Part Six – The Roman Empire (Vs. 36-45)

These verses have been the subject of much controversy. The question is, who is the king of verse 36? There have been four major views advocated.

1. Antiochus Epiphanes,

2. Herod the Great,

3. The Antichrist, and

4. The Romans.

In view that he is speaking of matters related to the “latter days” and the power of the Jews being broken, it seems that events associated with the Roman Empire best fit the description given in these verses.

The historical scope of the book of Daniel is to take us from Babylon to Rome. This is evident in Daniel 2 and Daniel 7. We are being brought to a “time of trouble such as never was since there was a nation” Daniel 12:1.

Similar language in Matthew 24:21 makes it clear this is in the time of the Romans. The king of the North who has been the Selucian king now become the Roman king.

In 64 B.C.

Pompey brought an end to the Seleucid Empire. An even fiercer persecutor who will bring an end to the power of the “holy people” now appears. This king will exercise his will, exalt himself and even magnify himself above the gods speaking against the true God. All this will continue until God is finished with His purposes in the downfall of Judaism in A.D. 70.

He will worship, force and conquer. These will become his god. He will do anything including worshipping anything that suits his purposes. He will reward those who fall in line with him. Rome had many puppet kings ruling in the various provinces of the Empire.

This is the battle between Egypt and Rome with the Romans coming like a whirlwind overcoming all opposition. Next, the king of the North would overrun Palestine. The lands of Edom, Moab and Ammon did not have any appeal to Caesar Augustus thus they were not taken. The whole Egyptian area came under his control. He would experience problems from the east and north never completely subduing these areas.

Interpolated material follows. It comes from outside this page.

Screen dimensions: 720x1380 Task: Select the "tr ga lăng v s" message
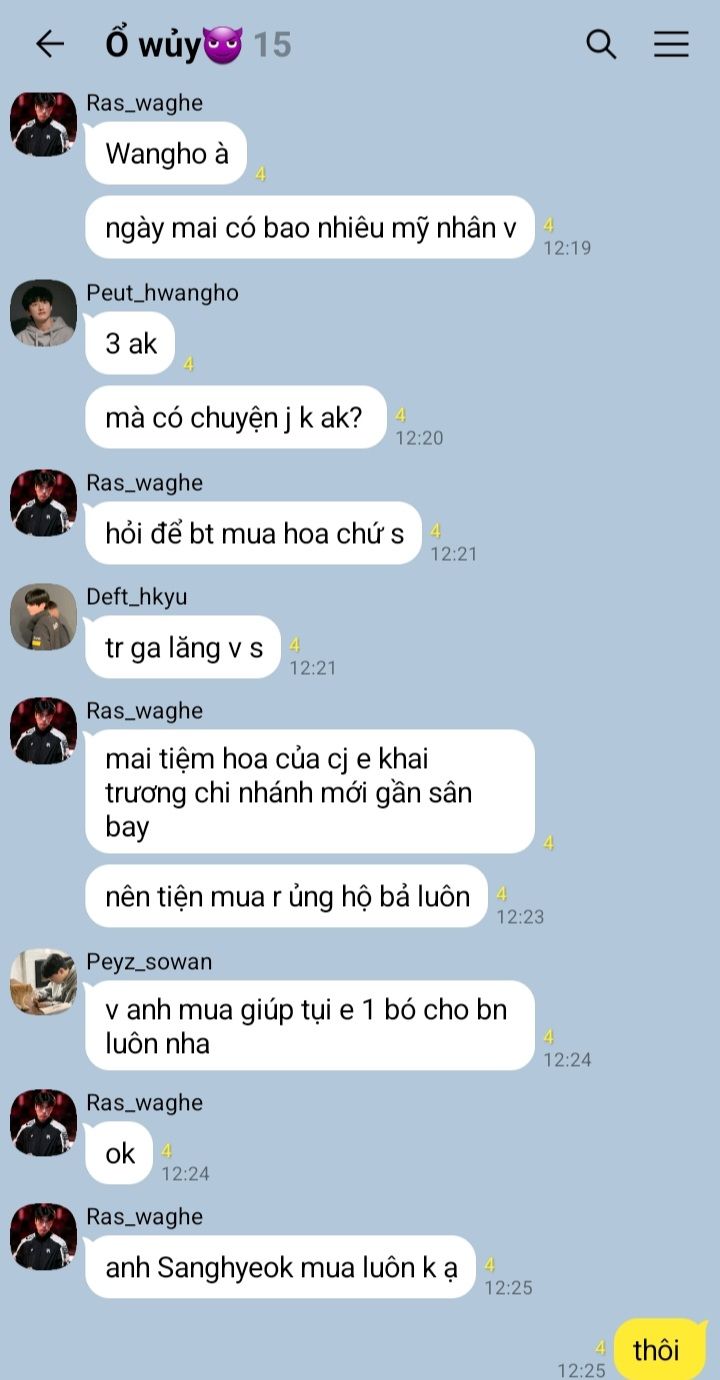[183, 647]
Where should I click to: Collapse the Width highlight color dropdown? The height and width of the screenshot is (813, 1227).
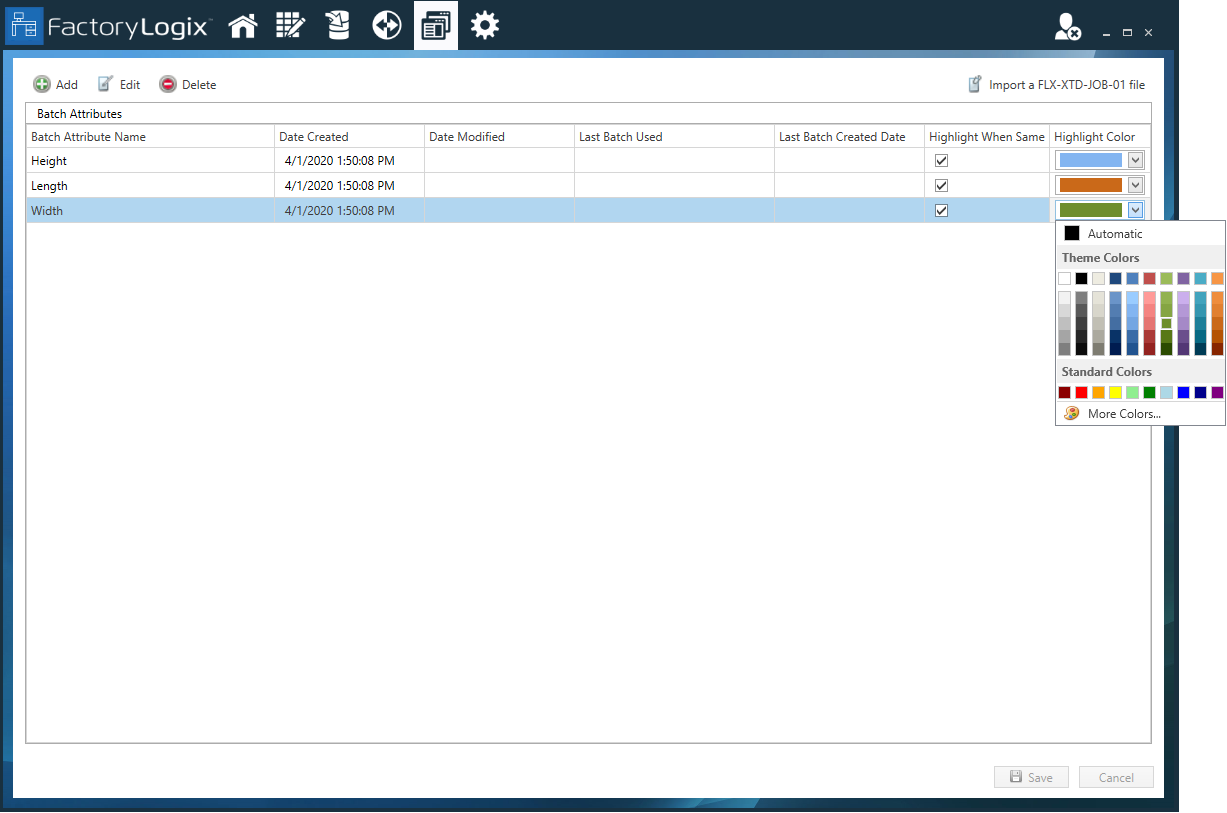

Rome gains authority over Palestine but when Rome has done its job, it will pass away and no one can do anything to help as it decays.


We might label Daniel as the prophet of world history. This chapter covers a period of around 560 years. The details of this period are given in such a precise way that one almost has to be a student of history to really appreciate the chapter. How could Daniel layout in such a vivid way the events of history for the 560 years?

He could not on the basis of his own wisdom and knowledge. The answer is simply that he was provided divine help or else it would have been impossible. This chapter is just one of the many examples of internal evidence that the Bible is the inspired word of God.

Critics and unbelievers will say the book was written after the events recorded in the days of the Maccabees, 168 B.C. They say the book is a historical fiction in which the name of Daniel was forged.

We agree with a statement by Halley: “We suspect that the real crux of the attempt to discredit the book of Daniel is the unwillingness of intellectual pride to accept the marvellous miracles and amazing prophecies recorded in the book.”